Il sottosegretario alla Presidenza del Consiglio, Alessio Butti e il presidente del Consiglio, Giorgia Meloni (Ansa) 

Pos, Spid, vaccini, rete. La lotta contro l'innovazione tecnologica del governo Meloni

Claudio Cerasa

Dietro la nuova bandierina della destra, contro l’identità digitale, c’è un tic: il luddismo statalista dei sovranisti della maggioranza. È un tema tecnologico, ma è anche culturale e contiene un filo conduttore ricorrente in molte delle battaglie nazionaliste

Una diffidenza di fondo nei confronti di privati, una volontà esplicita a non fidarsi del mercato, una tendenza ricorrente a considerare ogni forma di tecnologia come se questa fosse una pericolosa cessione della sovranità di ogni individuo. L’ultima surreale polemica introdotta dalla maggioranza di governo nel dibattito pubblico – dovremo abituarci a questo schema: ogni marcia indietro sui grandi temi impone ai nazionalisti di issare una bandierina ideologica e ogni bandierina ideologica ammainata impone di trovarne subito un’altra da sventolare, anche a costo di sapere che anche questa nuova bandierina verrà presto ammainata, ma l’importante è creare con le bandierine un’idea di movimento tale da dare l’impressione di essere molto impegnati a difendere le proprie bandiere – riguarda la volontà di uno dei due esponenti del governo candidato al premio Toninelli insieme al ministro Pichetto Fratin di mettere un punto alla stagione dello Spid.

 

Il sottosegretario in questione è l’ineffabile Alessio Butti, erede di Vittorio Colao, responsabile dell’innovazione del governo – si fa per dire – che qualche giorno fa, come avrete visto, alla festa per il decennale di Fratelli d’Italia ha offerto un’idea in linea con una corrente di pensiero egemonica all’interno della destra nazionalista: il luddismo statalista.

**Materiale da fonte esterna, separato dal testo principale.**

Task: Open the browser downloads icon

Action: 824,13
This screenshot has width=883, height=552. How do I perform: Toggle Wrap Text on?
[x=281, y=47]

E così il simpatico Butti, lo stesso che sulle pagine di questo giornale la scorsa estate arrivò brillantemente a sostenere che il piano della rete unica avrebbe dovuto lasciare il posto a una nazionalizzazione di Tim attraverso Cdp (Tim ha un debito lordo di 24 miliardi di euro, auguri e figli maschi), ha individuato come nuovo nemico pubblico della destra un acronimo di quattro lettere: lo Spid, il sistema pubblico di identità digitale. “Dobbiamo cominciare a spegnere lo Spid e a promuovere la carta d’identità elettronica come unica identità digitale, nazionale e gestita dallo stato”.

 

Butti, già nel 2019, aveva firmato un ordine del giorno approvato dall’Aula al decreto Milleproroghe, poi accolto, che impegnava l’allora esecutivo ad arrivare a una progressiva erogazione dell’identità digitale “non più affidata ai gestori privati, ma solo ad aziende pubbliche”. L’aspetto tecnico di questa vicenda è interessante non solo perché il governo sogna di smantellare un sistema che pur con mille difetti è usato oggi da 33 milioni di persone (nel 2021 erano 17 milioni) e consente di accedere a 12.459 servizi della Pubblica amministrazione (nel 2021 erano 5.479). Ma è interessante anche perché il modello alternativo e non complementare che il sottosegretario propone (che è la carta di identità digitale) è l’essenza perfetta di quello che è il rapporto che ha questa maggioranza con la tecnologia.

   

Basta far gestire le nostre identità ad alcuni privati accreditati dallo stato per il rilascio dell’identità digitale (tema: farti rubare i tuoi dati dai privati), meglio far gestire le nostre identità direttamente dallo stato attraverso il ministero dell’Interno (tema: meglio il capitalismo di sorveglianza, dove di fronte a un eventuale abuso di un privato puoi cambiare privato, o lo stato di sorveglianza, dove di fronte a un eventuale abuso di uno stato al massimo puoi cambiare stato?).

 

È un tema tecnologico, ma è anche culturale e contiene un filo conduttore ricorrente in molte delle battaglie contro l’innovazione combattute dalla destra nazionalista. Lo Spid? Da superare, troppi interessi dei privati. Il Pos? Da combattere, troppi soldi alle banche. I vaccini? Sospetti, troppi affari delle cause farmaceutiche. Tutto legittimo, tutto alla luce del sole, e ogni tanto l’anti tecnologismo sconfina in battaglie giuste, come quella dei cellulari da eliminare a scuola, ma con un rischio chissà quanto calcolato da parte del governo. Il luddismo statalista, con l’illusione di difendere la sovranità dell’individuo, alla lunga – proponendosi di sostituire i privati con lo stato – tende a difendere l’opposto di quello che promette di proteggere: più controllo, meno libertà.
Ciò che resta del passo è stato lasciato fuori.